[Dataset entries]
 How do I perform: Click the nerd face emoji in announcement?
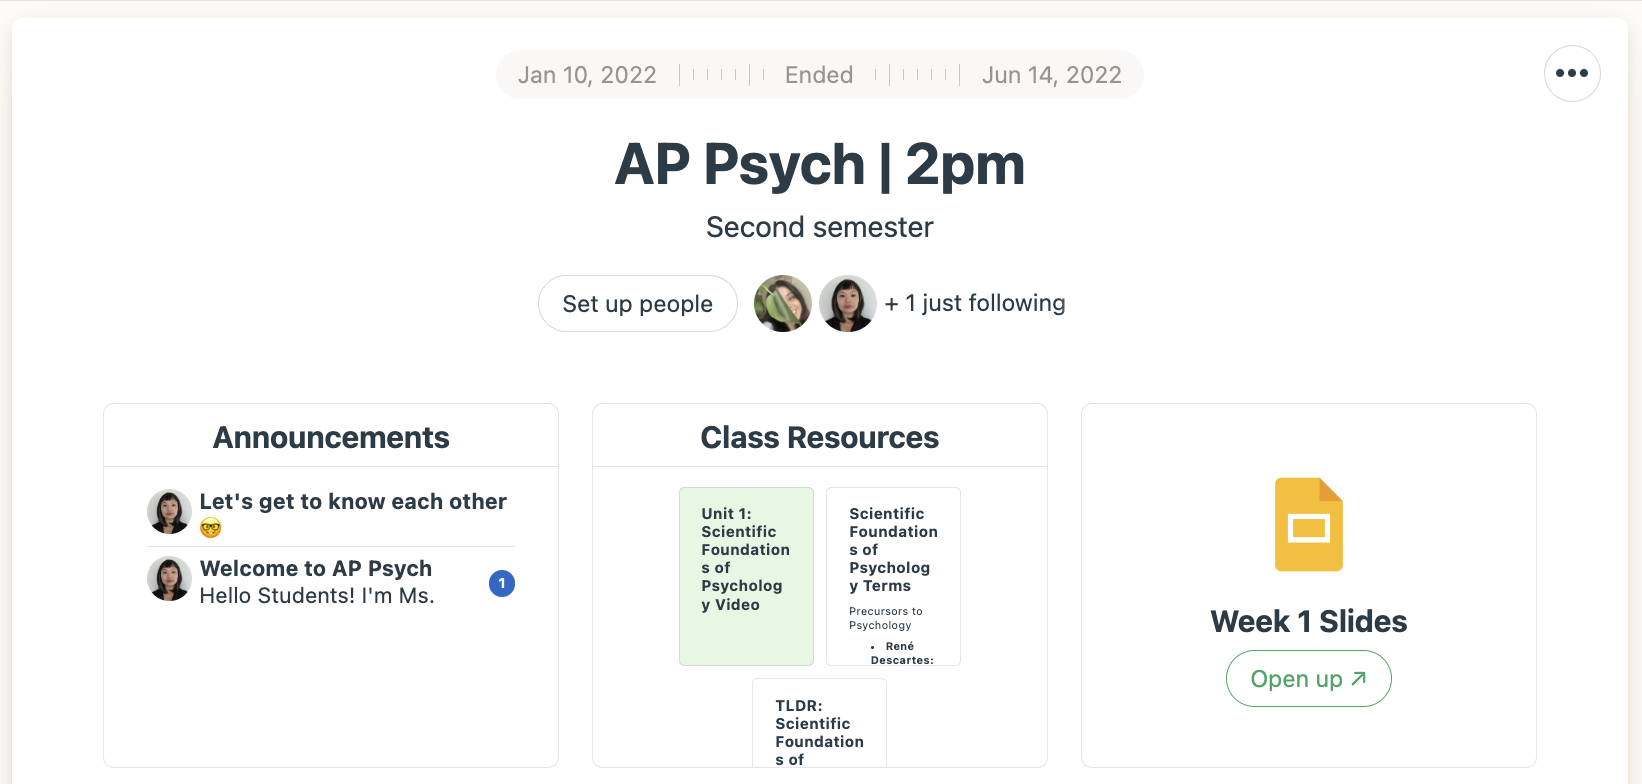click(210, 528)
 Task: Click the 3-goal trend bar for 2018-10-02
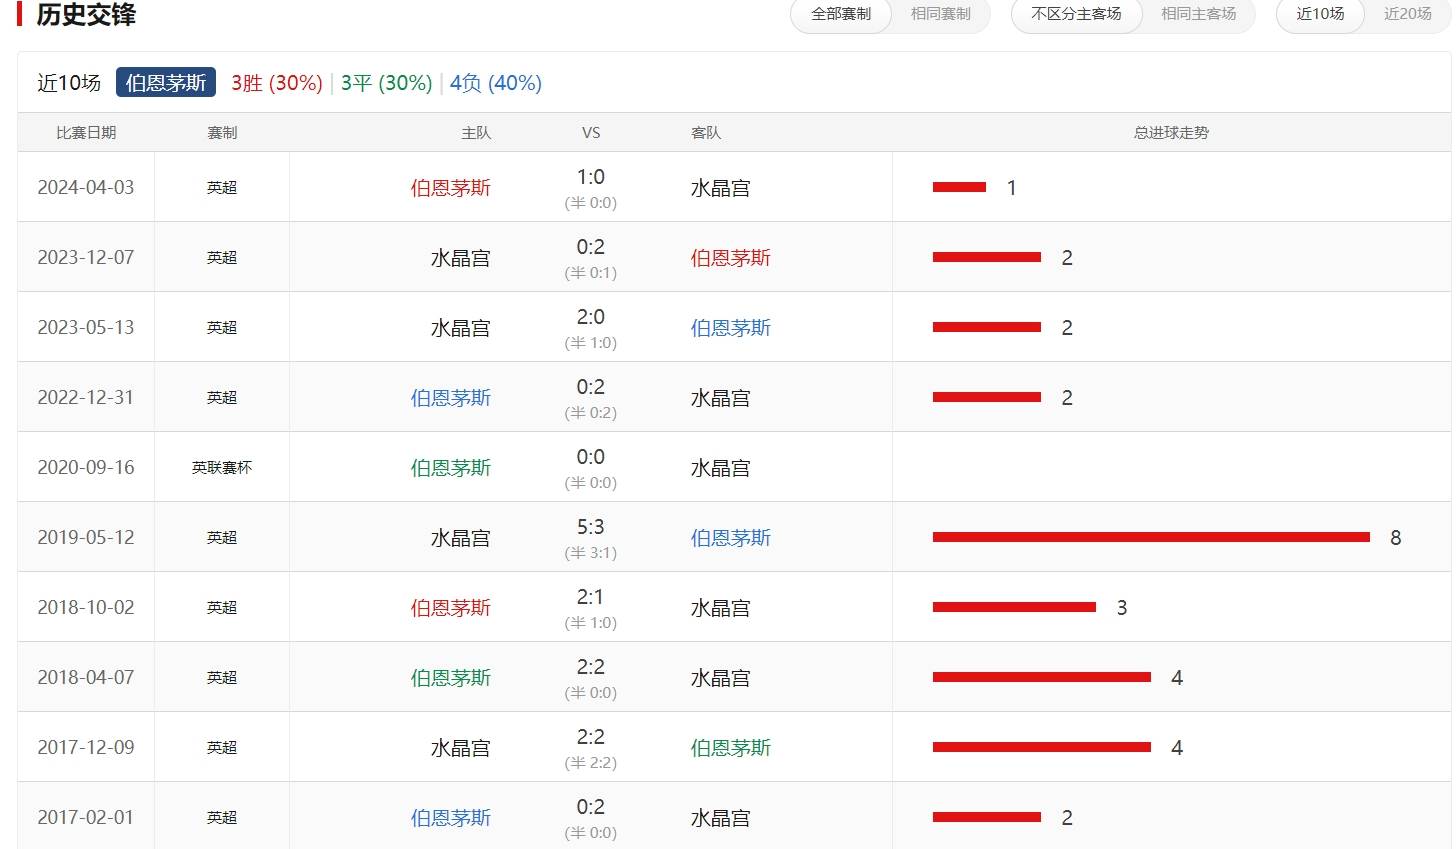[1014, 607]
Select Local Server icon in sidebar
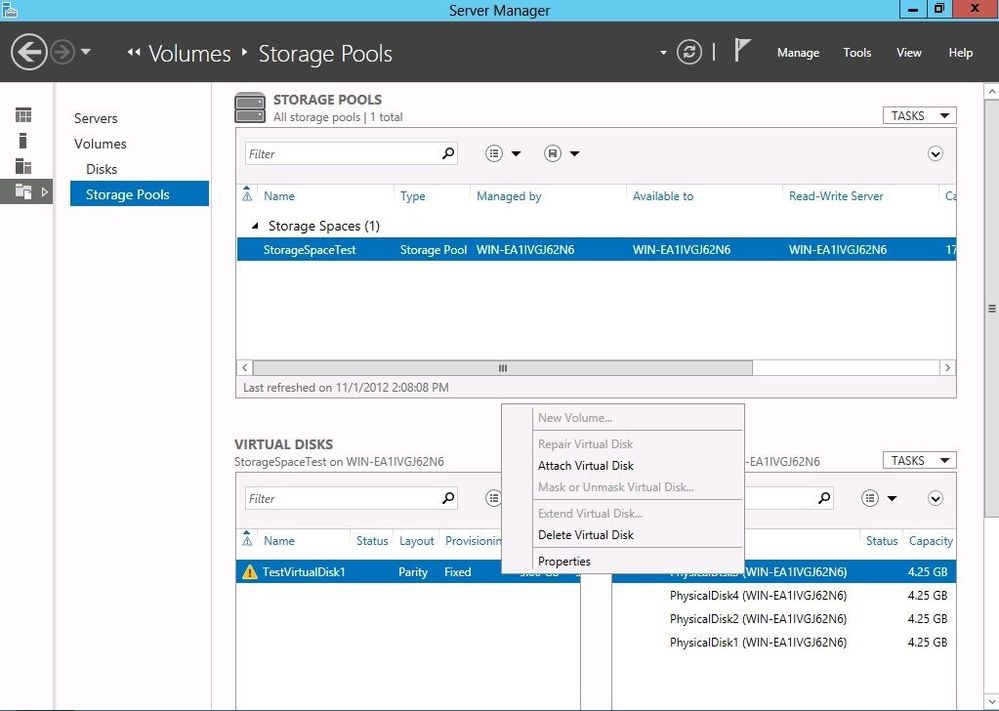The width and height of the screenshot is (999, 711). (x=24, y=140)
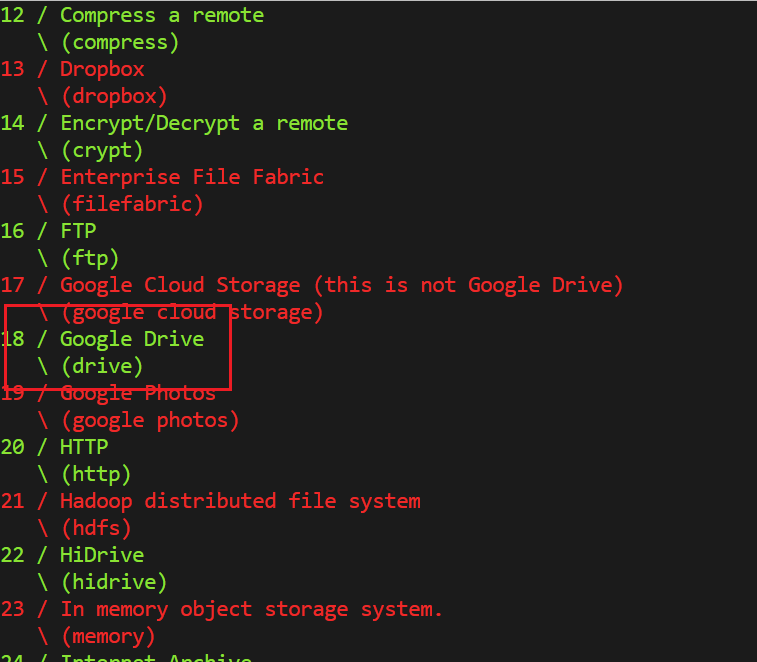The width and height of the screenshot is (757, 662).
Task: Select the "(drive)" backend name
Action: click(102, 366)
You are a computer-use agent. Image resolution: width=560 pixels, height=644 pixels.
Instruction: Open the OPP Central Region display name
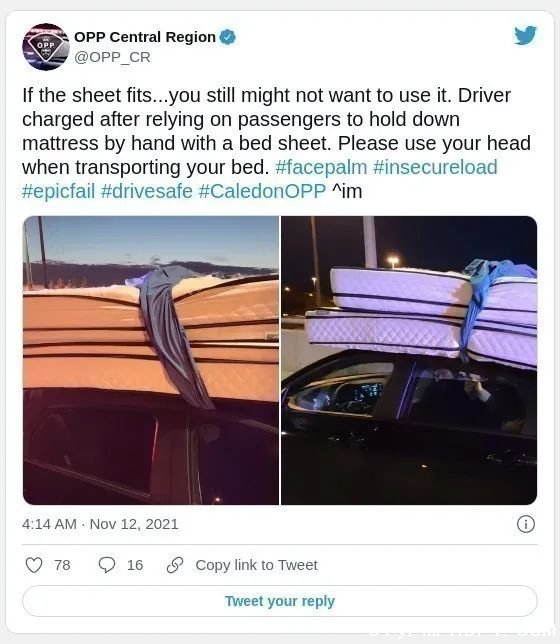(145, 37)
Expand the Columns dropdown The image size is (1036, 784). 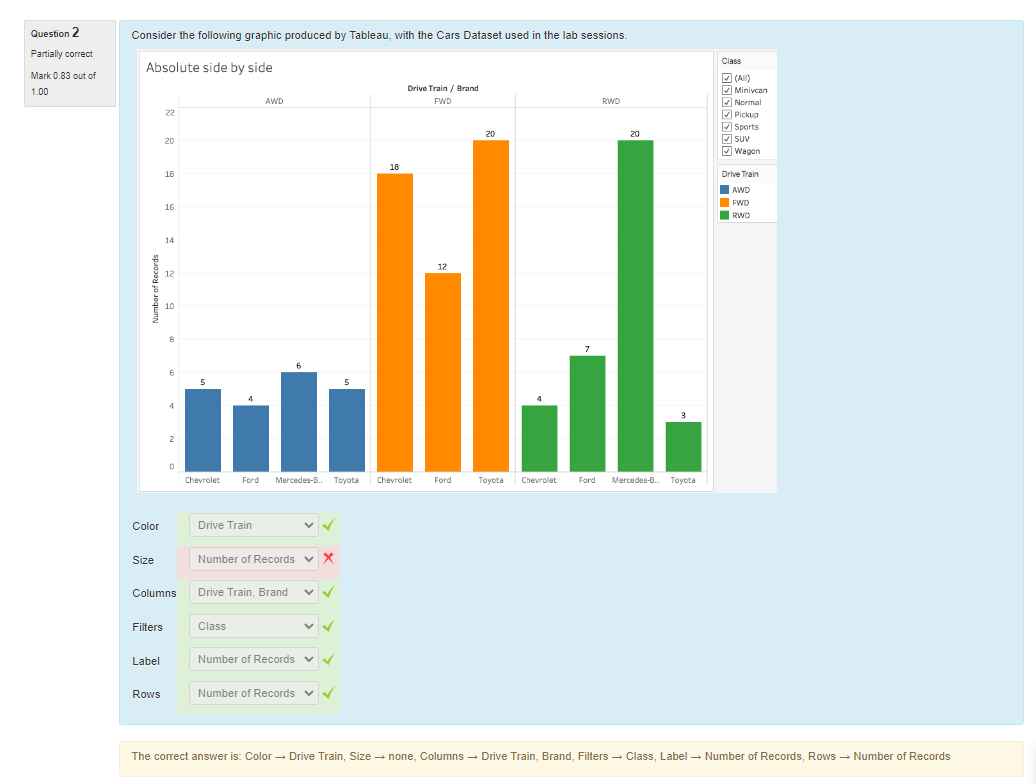pyautogui.click(x=254, y=592)
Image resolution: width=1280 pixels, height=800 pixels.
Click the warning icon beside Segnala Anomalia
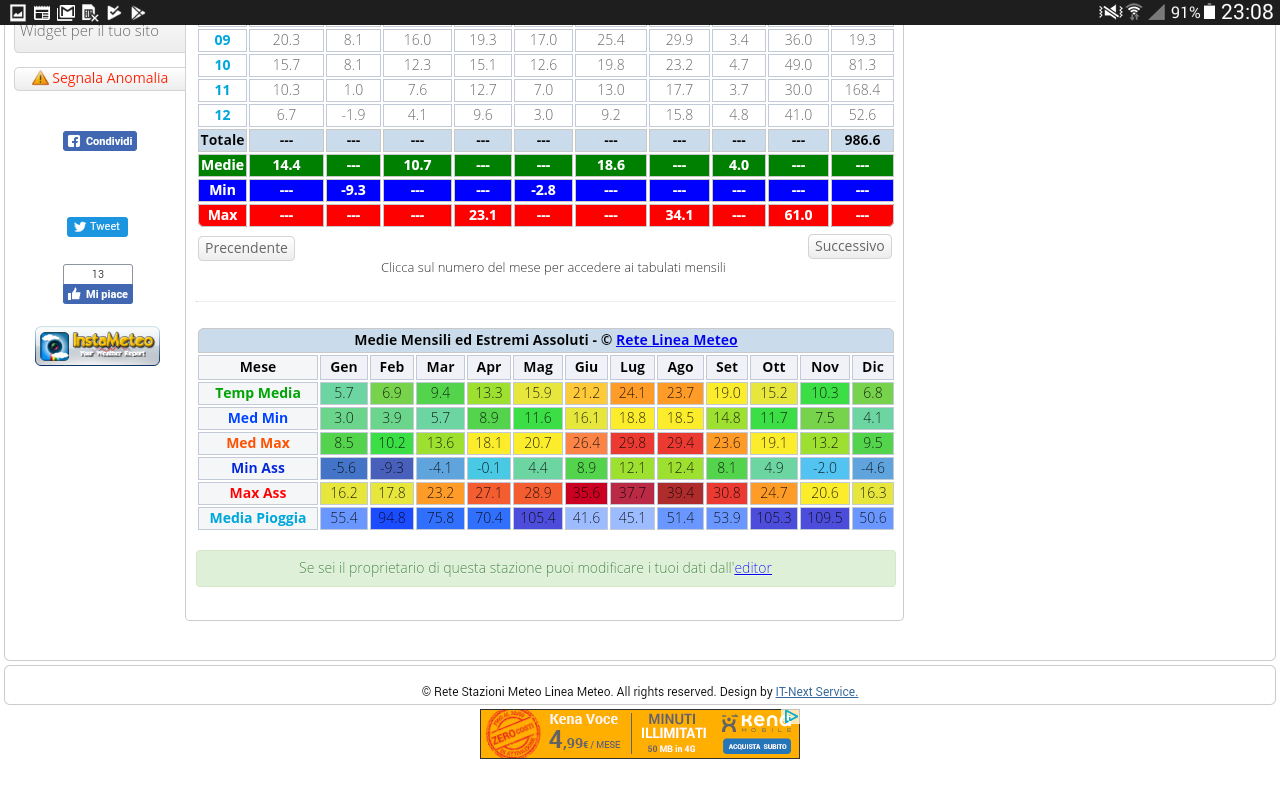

WHAT IS REQUIRED: Scan the records for the word "resolution", and copy each line where it is found.

TASK ANSWER:
You are a computer-use agent. Image resolution: width=560 pixels, height=644 pixels.
Image resolution: width=1280 pixels, height=800 pixels.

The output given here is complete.